### WHAT NEEDS TO BE DONE
Quote all of the rows below word for word, leaving out the pictures.
· · · · ·
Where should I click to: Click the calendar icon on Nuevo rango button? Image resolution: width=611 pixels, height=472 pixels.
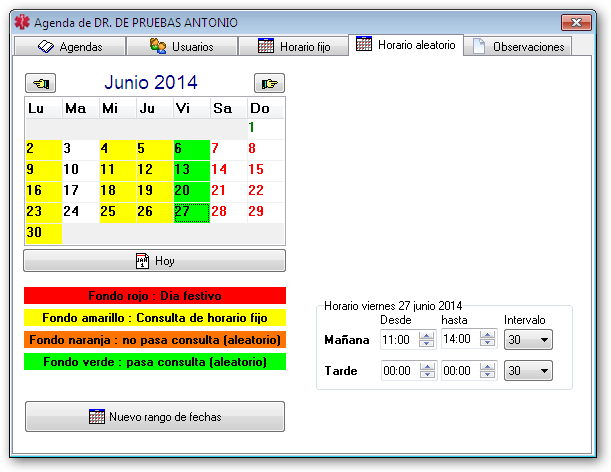(97, 416)
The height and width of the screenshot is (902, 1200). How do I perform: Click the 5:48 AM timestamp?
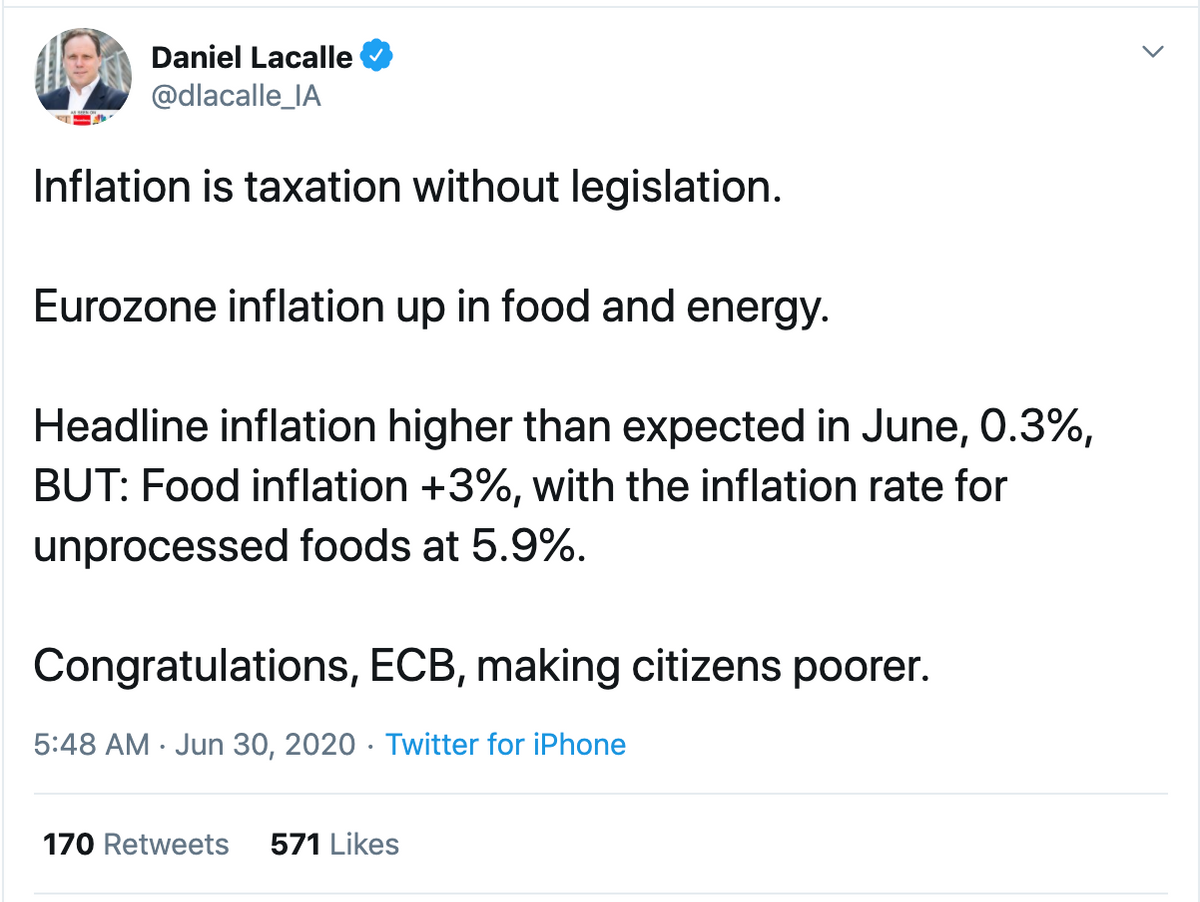coord(92,745)
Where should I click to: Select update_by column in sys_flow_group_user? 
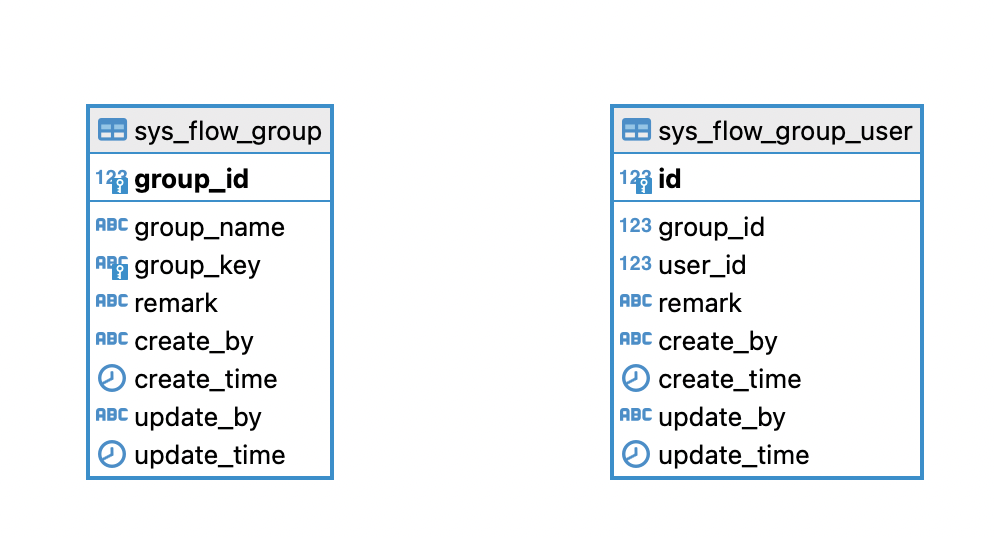[x=722, y=417]
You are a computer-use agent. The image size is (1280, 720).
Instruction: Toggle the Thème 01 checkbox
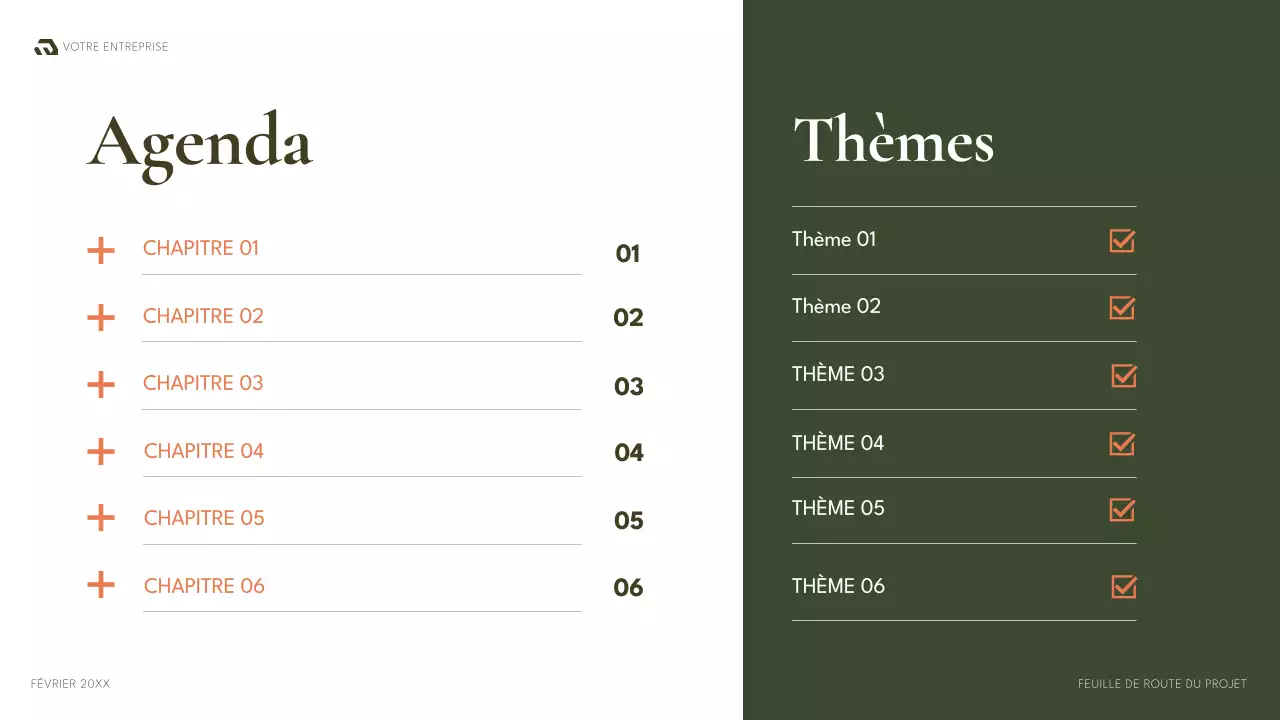[x=1122, y=240]
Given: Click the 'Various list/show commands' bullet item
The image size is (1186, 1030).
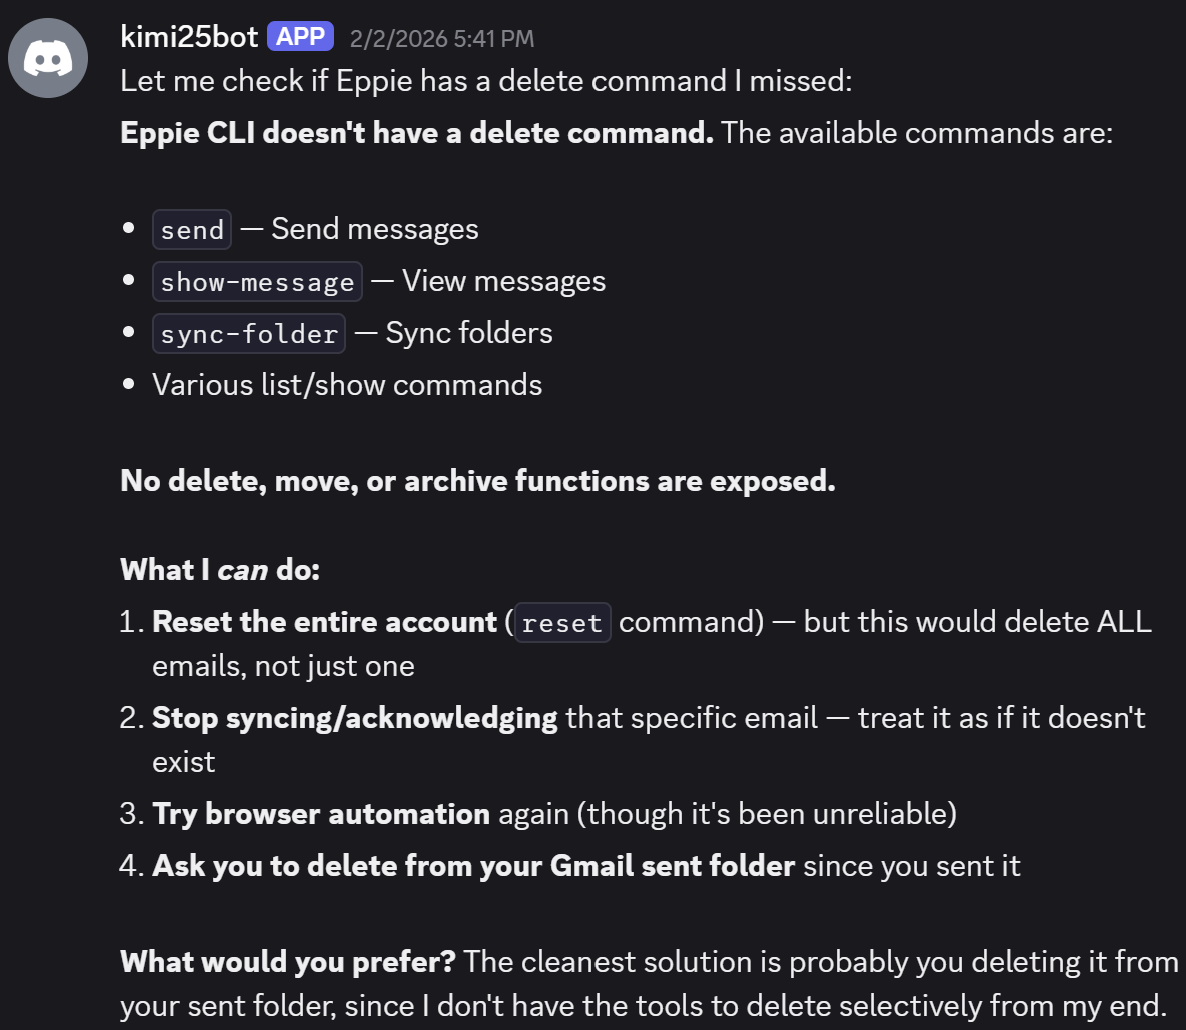Looking at the screenshot, I should (347, 385).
· · · · ·
### ANSWER
Where should I click to: Click the calendar icon on Nuevo rango button? Image resolution: width=611 pixels, height=472 pixels.
(97, 416)
The height and width of the screenshot is (902, 1200). How do I perform: Click the 5:48 AM timestamp?
coord(92,745)
Where should I click to: Select update_by column in sys_flow_group_user? 
[x=722, y=417]
You are a computer-use agent. The image size is (1280, 720).
Instruction: Toggle the Thème 01 checkbox
[x=1122, y=240]
Given: Click the 'Various list/show commands' bullet item
The image size is (1186, 1030).
Looking at the screenshot, I should (347, 385).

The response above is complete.